The current aesthetics of code and programming (languages) is often related to two different, but parallel trends of conceptual art. The leading figures of the first trend, referred to by Alexander Alberro as “linguistic conceptualism”, were mainly Joseph Kosuth, Sol Le Witt, and members of the Art & Language group. These artists and writers were engaged in ontological, genealogical, and epistemological reflections on the nature of “art as idea”, as a self-defined and self-reflexive logistic system composed by writing (instructions, definitions, informative texts, etc.) and ideas, and as a language in which form and content tended to merge. The second trend, represented for instance by John Cage and La Monte Young’s conceptual takes on compositional music, comprehended the work of art as a set of instructions and art in general as a purely mental, non-physical, phenomenon. These two trends of conceptual art are unquestionably relevant for the understanding as well as the development of the complex formal dimensions of software art as the basis of all computer art.
Nevertheless, when it comes to the cultural dimension of software art two other trends of conceptual art seem to be more relevant: One is represented for instance by Hans Haacke, Dan Graham, Victor Burgin, and Gordon Matta-Clark, which was political in an interventive and analytical sense; while another is represented by artists like Vito Acconci, Bruce Nauman, and Chris Burden, which was involved with performativity and stagings. These groups of artists saw conceptual art as a contextual activity that dismantled and completely rejected the notion of the transcendental and autonomous work of art that modernism had praised. For them conceptual art was as an experimental and critical practice fundamentally connected to the communication processes, information economies, representational systems, ideological power structures, and codes of the surrounding social and cultural reality, including the art institution.
In a text from 1975 published in the American conceptual art magazine The Fox and carrying the programmatic title “A Declaration of Dependence” co-founder and artist Sarah Charlesworth describes this change in the status of the work of art towards the contextual. The backdrop for her declaration was the disillusioned, retrospective realization that conceptual art could not, as it had originally set out to, exist outside institutions in its own dematerialized aesthetic sphere: “When we discuss a work of art or an art tradition, we are discussing a phenomenon in which exists in an integral relationship with the entire complex of human and social and historical forces defining the development of that work or tradition. This same complex of social and historical forces in turn inevitably defines the context in which the work or tradition claims significance, and ultimately functions as a force or an agent in the ongoing evolution of that culture. Thus we are at once the products and the producers of the culture in which we participate.” Charlesworth’s description of the contextual nature of conceptual art points towards aesthetics based on the relationship between the internal structure of the work of art and external non-artistic structures. The dependence she declares represents both a condition and a potential. Art is both “framing and being framed,” to quote the title of Hans Haacke’s 1975 monograph.

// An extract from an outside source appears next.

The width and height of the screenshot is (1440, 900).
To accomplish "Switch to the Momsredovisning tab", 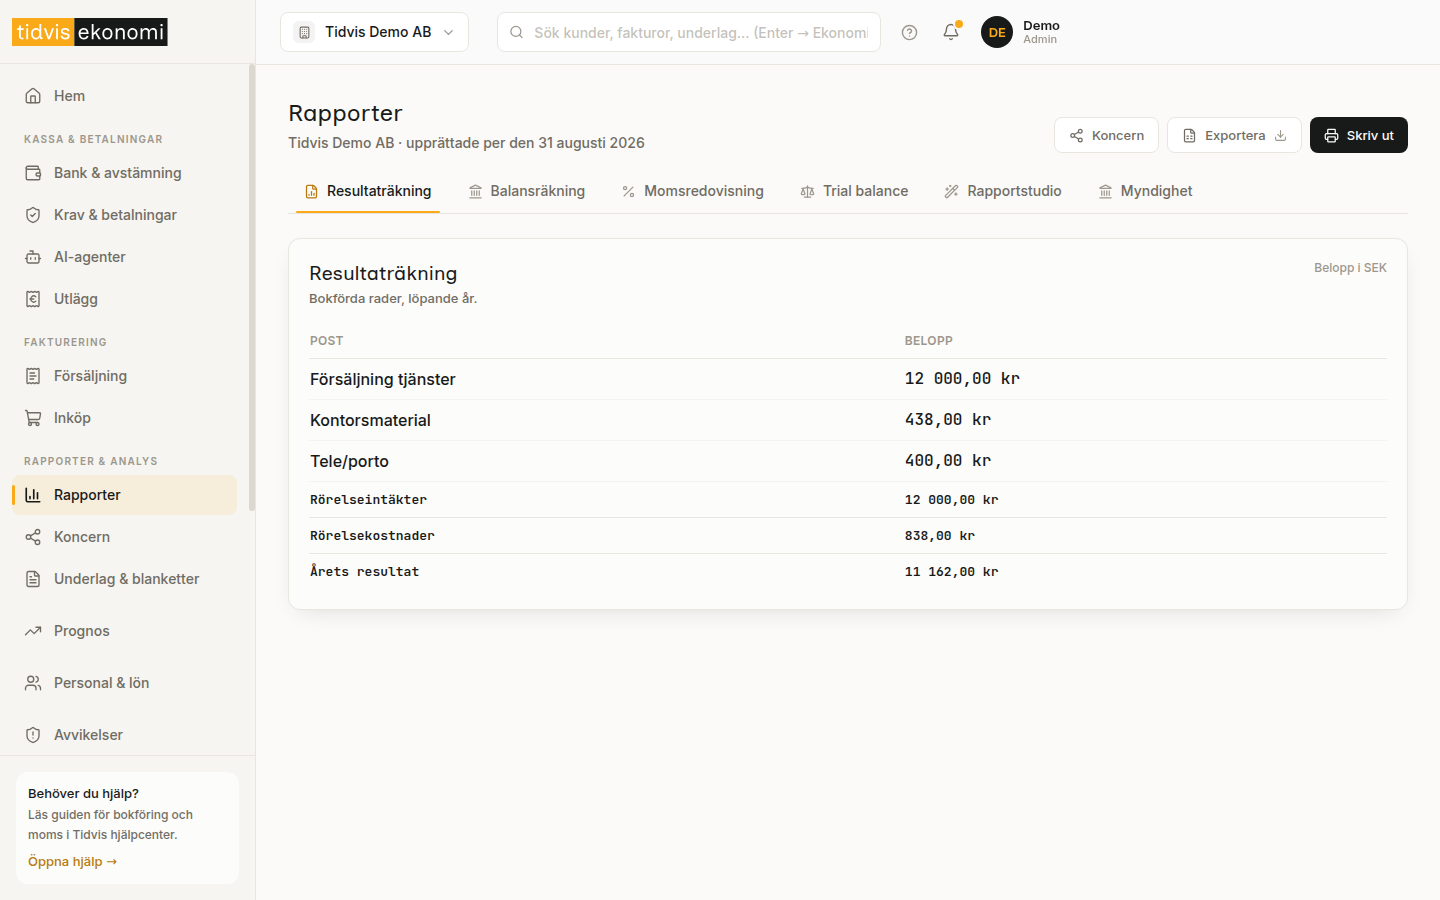I will click(693, 191).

Three generations going at the context
This contextual definition of the work of art experienced a revival in the 1990s when a new generation of artists more or less explicitly reinterpreted the heritage of conceptual art’s social politics. A number of critics and curators quickly picked up on this revival, and among them were Peter Weibel. In 1993 Weibel curated the show ”Contextual Art. Art of the 90s”, which presented a group of upcoming artists of the new decade and a few of their influential predecessors. (Before I go on I would like to note that while Weibel is certainly not the only one to theorize the art of the 90s or contextual art in general his exhibition nevertheless stands as a landmark that had a seminal influence on the discussions of contextual aesthetics at the time. I also want to note that his term contextual art, which he developed in connection with the exhibition is somewhat ambivalent, because, as Jan Avgikos points out, “the context was always already there”; meaning that whether art is pre-modern, modern or post-modern, it exists within a context. In this sense Weibel’s term contextual art is a tautology, which does not specify that what makes contextual art contextual is its thematization of the relation between the work of art and its context. Not surprisingly, other terms have been introduced, for example by the German scholar of conceptual art, Thomas Dreher, who uses the more specific term Context Reflexive Art, or the American art historian Anne Rorimer, who talks about “Context as Content.” However, I will not to go further into the principles involved in this terminological discussion and simply stick with Weibel’s term.)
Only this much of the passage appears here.